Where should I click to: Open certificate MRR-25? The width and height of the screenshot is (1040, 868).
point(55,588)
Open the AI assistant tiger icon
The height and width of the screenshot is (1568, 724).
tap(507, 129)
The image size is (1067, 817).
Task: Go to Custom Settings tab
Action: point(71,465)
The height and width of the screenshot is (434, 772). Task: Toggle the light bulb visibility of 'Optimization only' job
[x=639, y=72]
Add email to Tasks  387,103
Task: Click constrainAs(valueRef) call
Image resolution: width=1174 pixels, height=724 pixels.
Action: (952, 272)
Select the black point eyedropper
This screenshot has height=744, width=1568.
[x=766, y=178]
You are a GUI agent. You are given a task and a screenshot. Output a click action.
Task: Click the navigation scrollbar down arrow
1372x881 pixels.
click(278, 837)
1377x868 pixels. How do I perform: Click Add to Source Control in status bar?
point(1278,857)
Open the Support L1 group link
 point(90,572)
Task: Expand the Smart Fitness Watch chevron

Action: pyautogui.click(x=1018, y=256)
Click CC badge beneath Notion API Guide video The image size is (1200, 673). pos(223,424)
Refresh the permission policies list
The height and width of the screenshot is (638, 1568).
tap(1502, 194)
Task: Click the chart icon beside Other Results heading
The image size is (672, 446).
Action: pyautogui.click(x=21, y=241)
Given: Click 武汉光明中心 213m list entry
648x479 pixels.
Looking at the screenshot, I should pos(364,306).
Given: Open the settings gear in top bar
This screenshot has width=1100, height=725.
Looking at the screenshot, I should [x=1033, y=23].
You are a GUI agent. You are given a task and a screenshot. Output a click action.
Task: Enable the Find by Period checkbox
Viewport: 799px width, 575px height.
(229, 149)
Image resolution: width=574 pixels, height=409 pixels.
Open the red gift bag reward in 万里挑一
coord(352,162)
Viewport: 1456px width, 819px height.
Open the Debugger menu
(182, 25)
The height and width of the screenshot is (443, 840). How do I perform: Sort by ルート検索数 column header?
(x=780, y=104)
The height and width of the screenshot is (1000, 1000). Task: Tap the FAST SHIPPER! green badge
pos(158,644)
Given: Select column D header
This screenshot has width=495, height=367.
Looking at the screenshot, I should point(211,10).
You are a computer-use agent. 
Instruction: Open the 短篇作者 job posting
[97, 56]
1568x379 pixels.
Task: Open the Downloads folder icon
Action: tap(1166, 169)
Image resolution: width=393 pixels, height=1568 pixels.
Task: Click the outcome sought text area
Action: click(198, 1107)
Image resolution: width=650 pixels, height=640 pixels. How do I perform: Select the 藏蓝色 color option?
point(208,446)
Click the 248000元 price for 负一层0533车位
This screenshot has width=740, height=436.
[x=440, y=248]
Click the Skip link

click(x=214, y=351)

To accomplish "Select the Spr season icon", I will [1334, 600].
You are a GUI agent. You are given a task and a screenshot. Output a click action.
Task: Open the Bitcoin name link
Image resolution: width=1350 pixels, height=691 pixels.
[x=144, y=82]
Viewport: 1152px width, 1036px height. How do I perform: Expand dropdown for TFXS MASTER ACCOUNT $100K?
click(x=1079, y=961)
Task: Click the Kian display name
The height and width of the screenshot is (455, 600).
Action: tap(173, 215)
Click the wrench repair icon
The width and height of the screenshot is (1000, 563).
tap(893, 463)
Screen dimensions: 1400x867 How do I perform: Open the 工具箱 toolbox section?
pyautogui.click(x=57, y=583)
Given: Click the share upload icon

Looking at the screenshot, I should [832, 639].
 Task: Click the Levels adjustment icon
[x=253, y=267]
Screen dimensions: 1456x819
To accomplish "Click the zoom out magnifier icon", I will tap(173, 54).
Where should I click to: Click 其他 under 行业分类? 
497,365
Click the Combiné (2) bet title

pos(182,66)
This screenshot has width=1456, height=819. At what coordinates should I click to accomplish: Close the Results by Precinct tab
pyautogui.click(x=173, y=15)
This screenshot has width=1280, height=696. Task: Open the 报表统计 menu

__________________________________________________

List the rows from the line holding "Click the Combiné (2) bet title" through the end of the rows, both included, as a numbered list with blank lines omitted.

*Response for this exercise*
1. Click the Combiné (2) bet title
2. pos(182,66)
3. This screenshot has width=1456, height=819. At what coordinates should I click to accomplish: Close the Results by Precinct tab
4. pyautogui.click(x=173, y=15)
5. This screenshot has width=1280, height=696. Task: Open the 报表统计 menu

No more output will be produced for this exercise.